Mitigation is defined as the action of reducing the severity or seriousness of something. Risk is measured, mitigated, and monitored. When it comes to banking, risk is mitigated in several ways, including using controls and clear communication. Here are some methods financial institutions use for mitigating risk.
Cultivate a Risk Management Culture: In mitigation, it is important to make all your employees aware of your policies on how to deal with risks. Not only should they be made aware of policies during the hiring process, but they should also be reminded of these policies during their employment.

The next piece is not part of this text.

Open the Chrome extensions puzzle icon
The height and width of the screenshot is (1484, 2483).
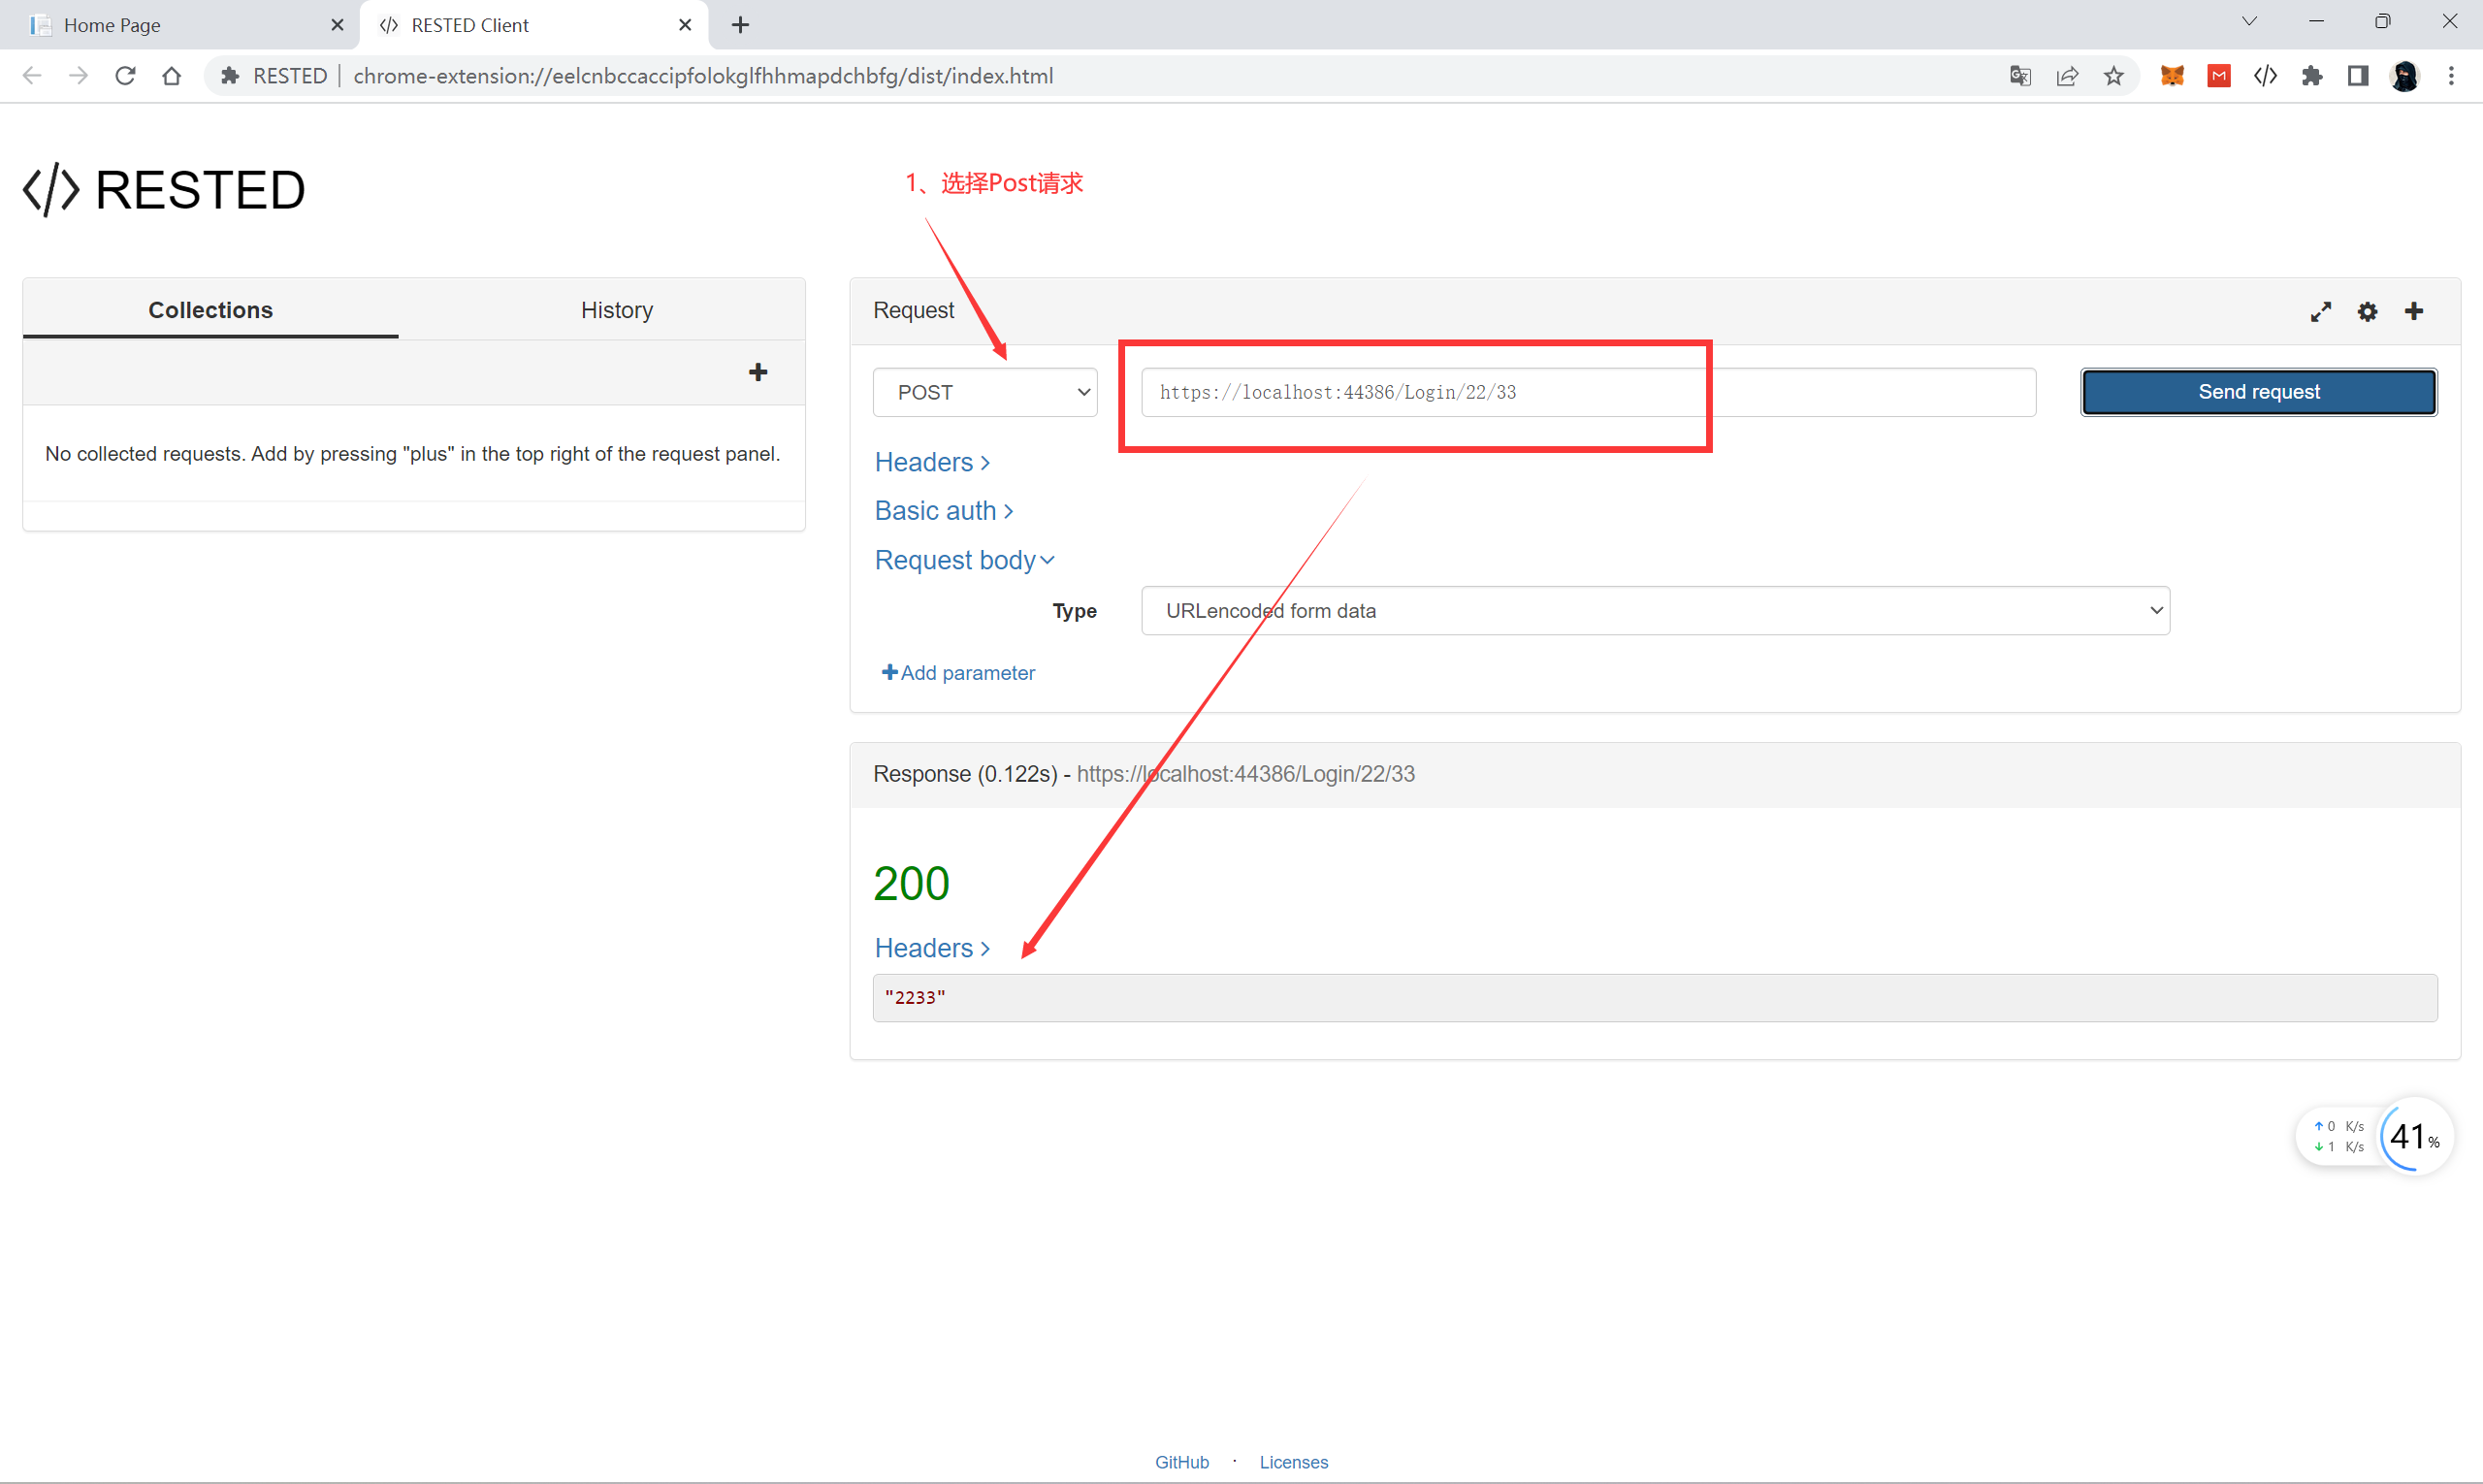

To this end, it is best to hold regular training sessions. If the financial institution introduces new technology, training may be necessary to ensure that employees know how to use it without creating more risk. Outside vendors from companies providing the technology may be brought in for these purposes.
Prevent Risks: Risks for financial institutions include third-party risk, cyber risk, reputational risk, operational risk, strategic risk, and compliance risk. It’s crucial to prevent risk whenever possible. Having the right procedures in place can make the difference between security and vulnerability.
Make Sure Events Caused by Risks are Dealt with Quickly: In case an event that substantiates a risk occurs, make sure it can be dealt with quickly. Establish an effective protocol for employees to report and deal with risks. All employees need to be trained to take specified actions as soon as this event occurs and notify relevant departments immediately.
Financial institutions are vulnerable to financial risks, legal liabilities, IT security threats and data loss. With effective risk management planning, employees are aware that events that substantiate risks can occur. They know what to do to mitigate the risk without delay. They need to be alert to these risks so they notice them as soon as they arise and take the proper actions to reduce or eliminate the risk.
Risks are all too present in the banking industry. A bank may not be able to avoid all risk, but what they can do is reduce the severity and seriousness of the risks to help protect both the institution and its employees.